More of your Uber fare is going to the company than the driver, according to a new study.

Uber’s “take rate,” or the percentage of each fare that the company hangs on to, has risen above 50% this year in some cities, according to an analysis by Len Sherman, an executive in residence and adjunct professor at Columbia Business School.

That’s well above the 15% to 20% share of each fare that Uber took about a decade ago, Sherman found. Uber does not regularly report its take rate.

Sherman’s analysis examined nine years of ride-hailing data for three Uber drivers in different cities — Dallas, Miami, and Tampa. Collectively, the drivers have completed about 50,000 Uber trips in that time.

The findings show one reason many Uber drivers say it’s become harder for them to make money through the gig in recent years.

Sherman said the growing take rate in its ride-hailing business is powering Uber’s forays into new verticals, like hotel bookings.
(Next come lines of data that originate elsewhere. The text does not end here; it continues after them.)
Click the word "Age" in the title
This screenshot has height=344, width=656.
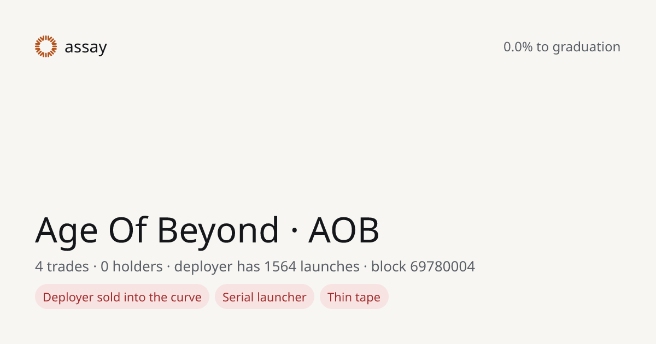click(66, 230)
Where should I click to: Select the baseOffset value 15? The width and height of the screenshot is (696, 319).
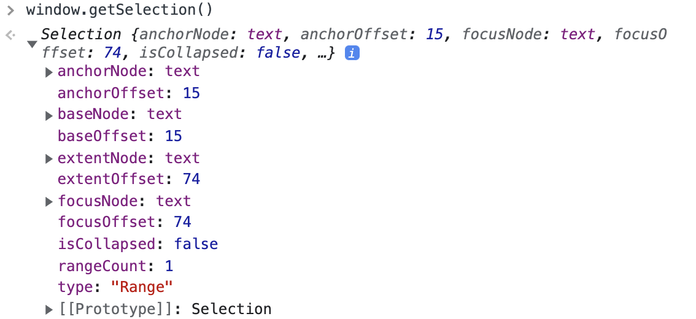point(174,136)
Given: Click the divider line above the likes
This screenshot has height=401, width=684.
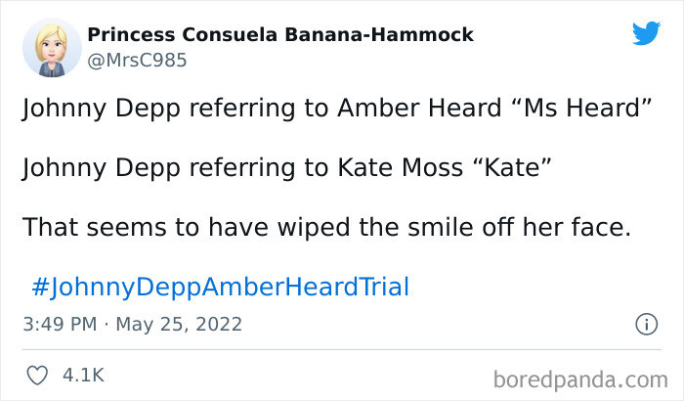Looking at the screenshot, I should click(x=342, y=349).
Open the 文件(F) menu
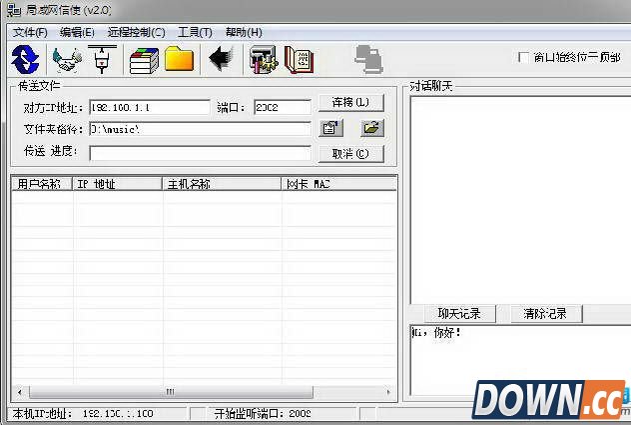 [x=30, y=32]
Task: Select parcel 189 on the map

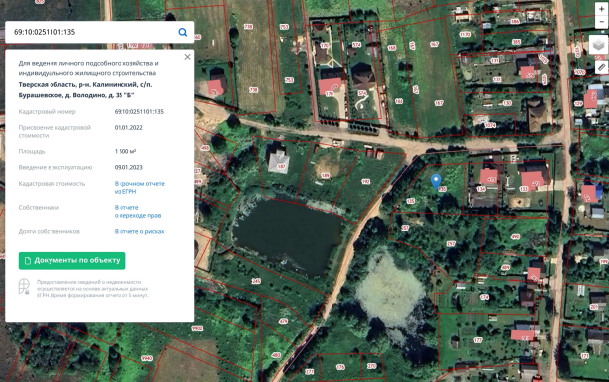Action: pos(325,175)
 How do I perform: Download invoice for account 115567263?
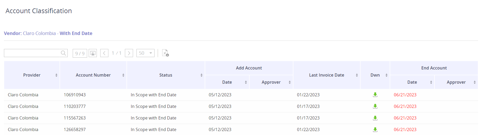(375, 118)
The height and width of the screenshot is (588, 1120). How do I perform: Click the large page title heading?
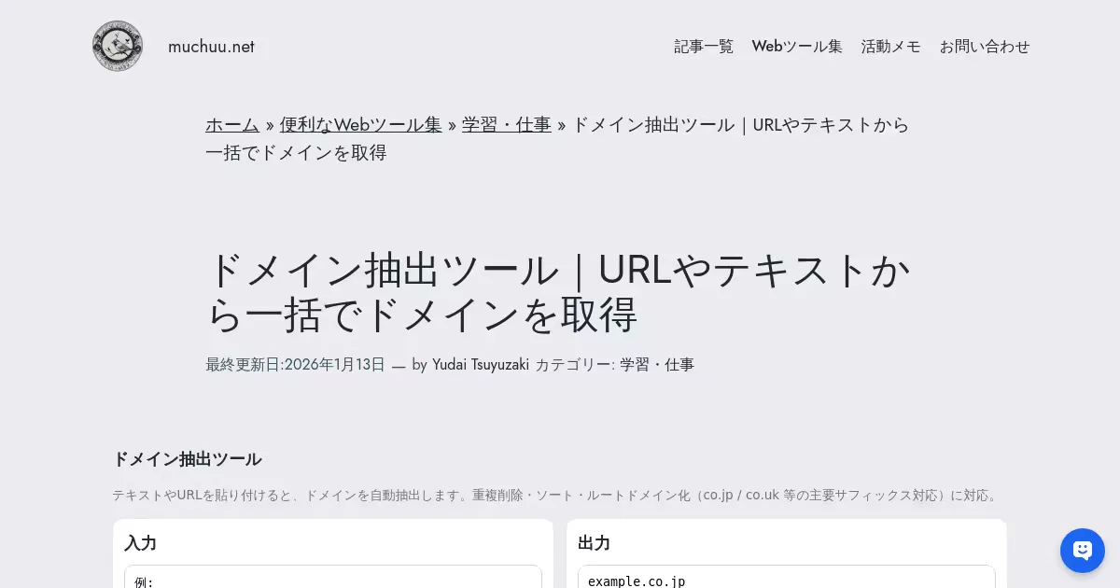(558, 292)
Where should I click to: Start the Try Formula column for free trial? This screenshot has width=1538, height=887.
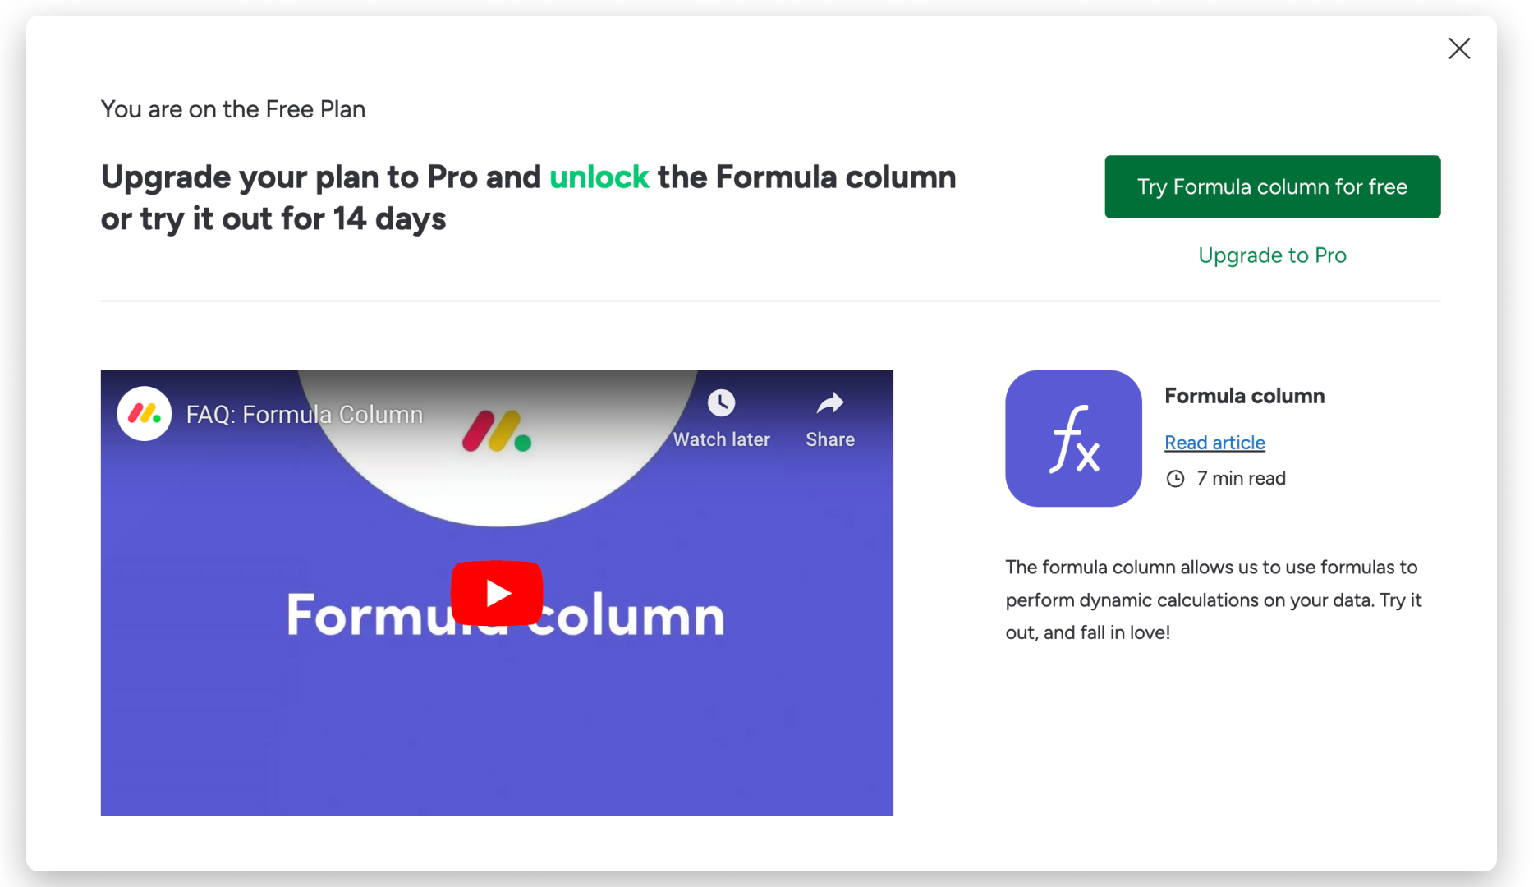pos(1272,186)
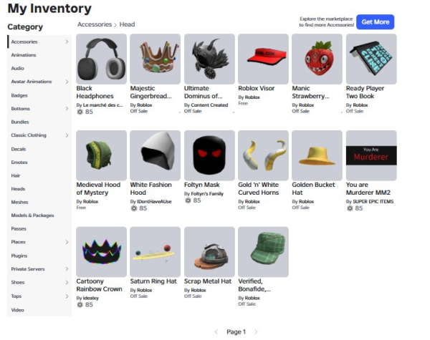The width and height of the screenshot is (430, 340).
Task: Select the Golden Bucket Hat image
Action: tap(317, 155)
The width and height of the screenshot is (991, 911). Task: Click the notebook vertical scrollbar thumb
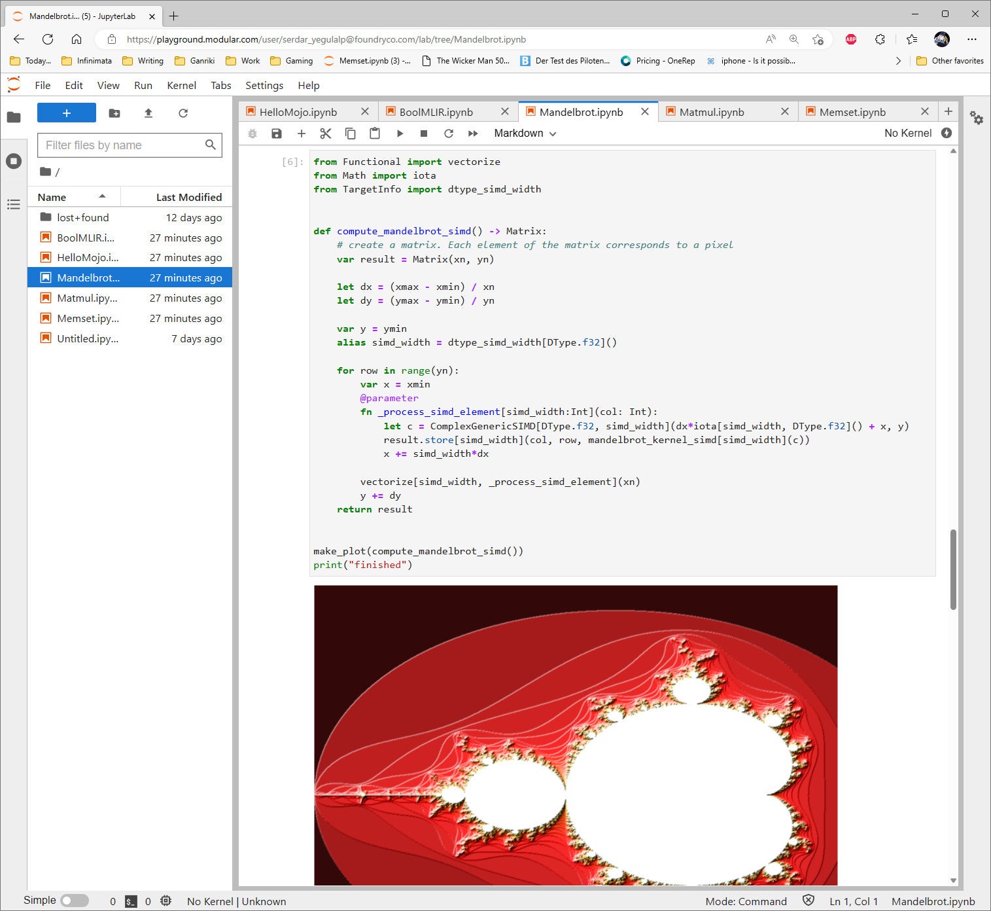(953, 569)
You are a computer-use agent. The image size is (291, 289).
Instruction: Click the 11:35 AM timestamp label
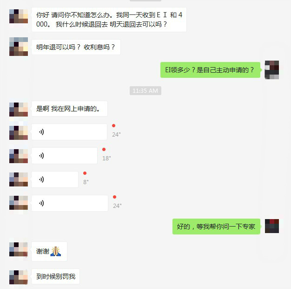(146, 90)
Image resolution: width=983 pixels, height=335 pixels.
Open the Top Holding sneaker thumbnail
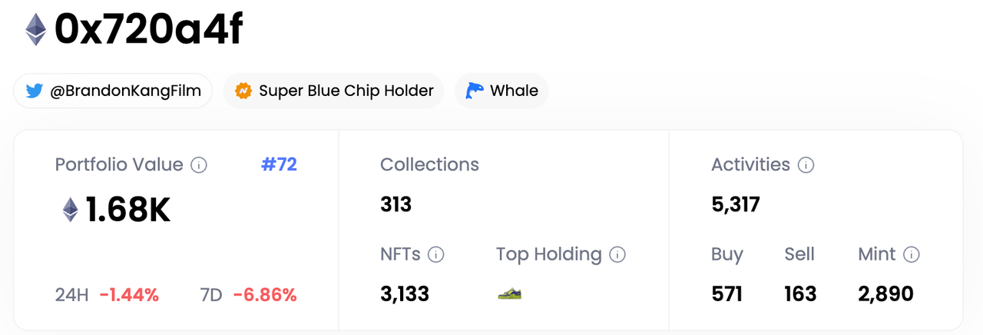pos(509,294)
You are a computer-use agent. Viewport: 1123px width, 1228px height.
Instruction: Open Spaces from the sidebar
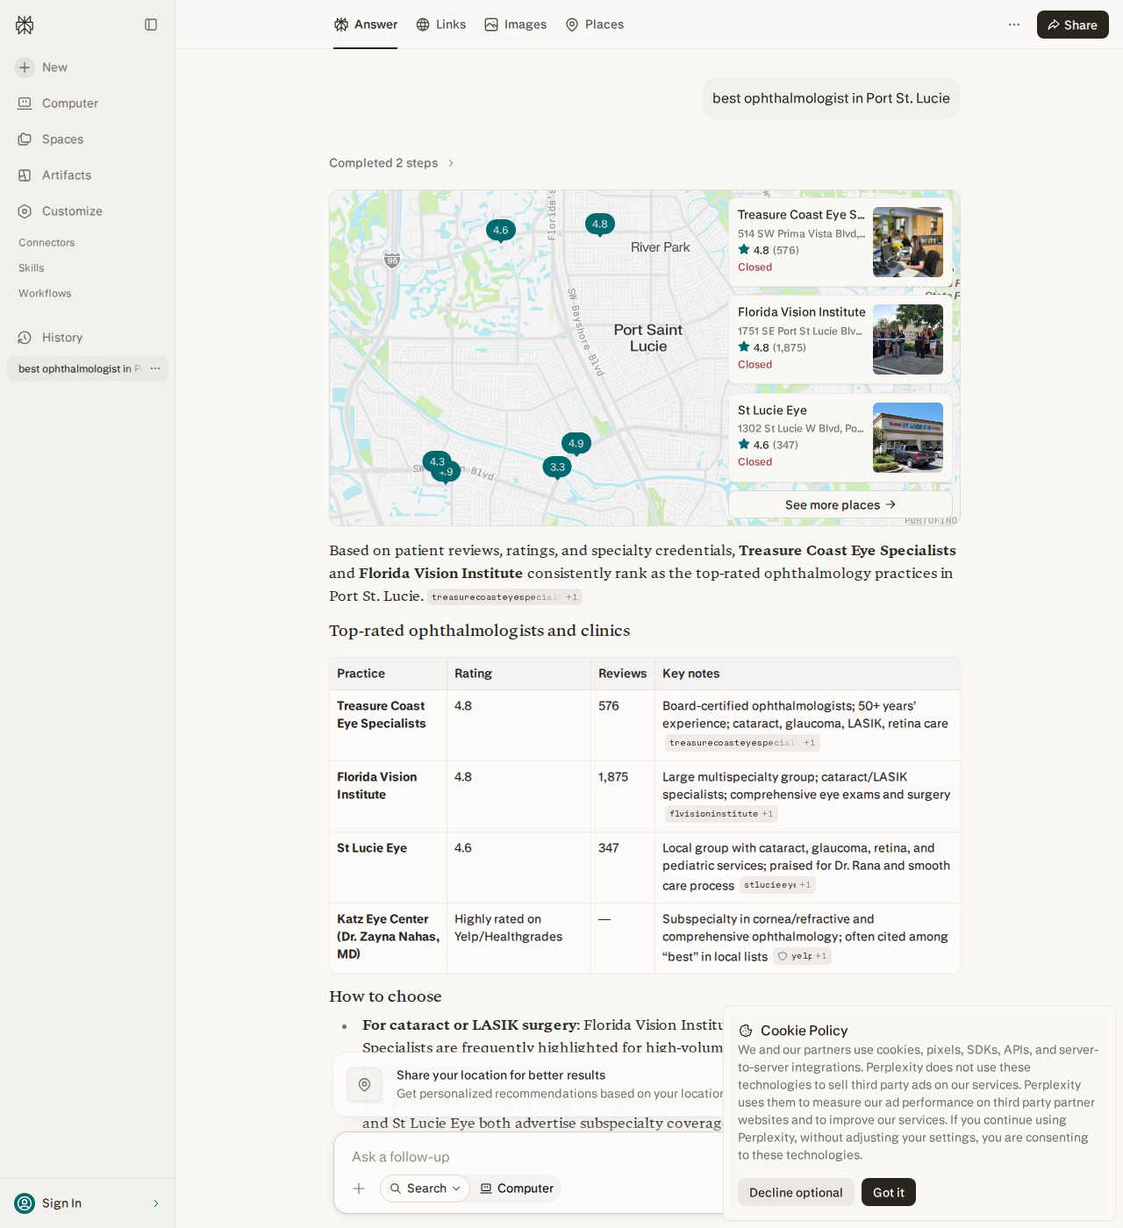tap(51, 139)
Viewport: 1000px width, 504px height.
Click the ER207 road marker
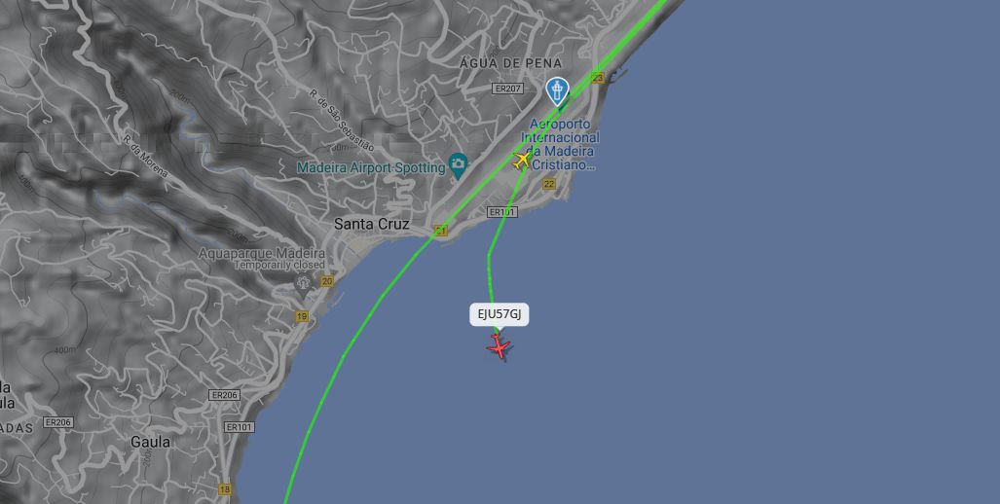pyautogui.click(x=507, y=89)
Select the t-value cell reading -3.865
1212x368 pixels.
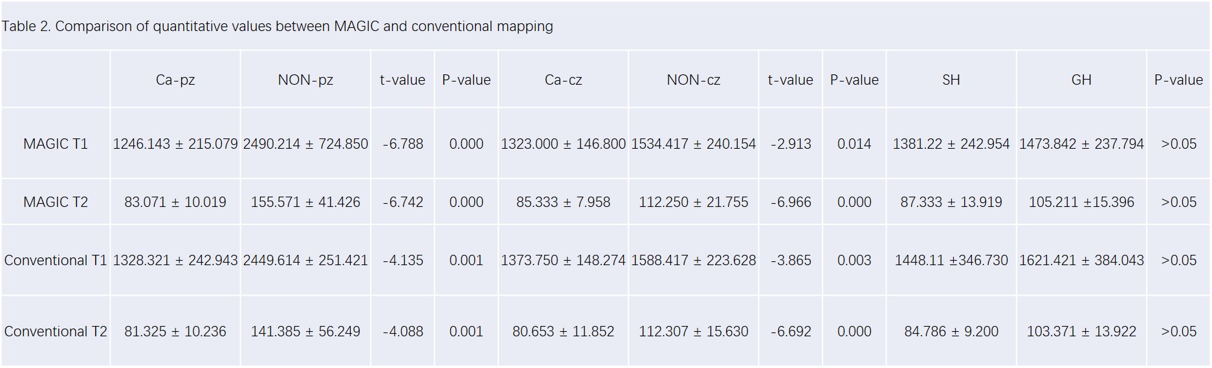click(791, 260)
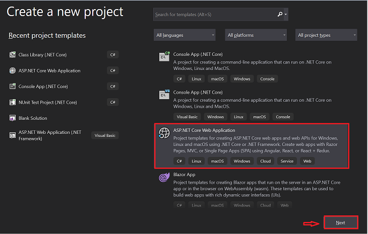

In a separate study last year, Sherman argued that Uber’s rising take rate, driven by its upfront pricing model, made the company’s financial turnaround under CEO Dara Khosrowshahi possible.

“This is still the profit engine for Uber,” he told Business Insider last week.

Uber has pushed back on Sherman’s past estimates of its take rate. In a January blog post, Uber said it kept 21% of each fare on average in the third quarter of 2025, less than half of what Sherman estimated.

It’s also “false” that Uber became profitable “by raising prices while taking an ever larger share of the pie,” the blog post said.

Uber’s ride-hailing business is its largest and most profitable, with gross bookings growing 18% to $29.7 billion in revenue in 2025 and accounting for roughly 90% of its adjusted earnings before interest, taxes, depreciation, and amortization — a measure of profitability — for the year.

Uber’s take rate doubled over the time frame of the study

For the study, the drivers requested and received the information from Uber. All drivers used the earnings analysis app GigU, which connected them to Sherman.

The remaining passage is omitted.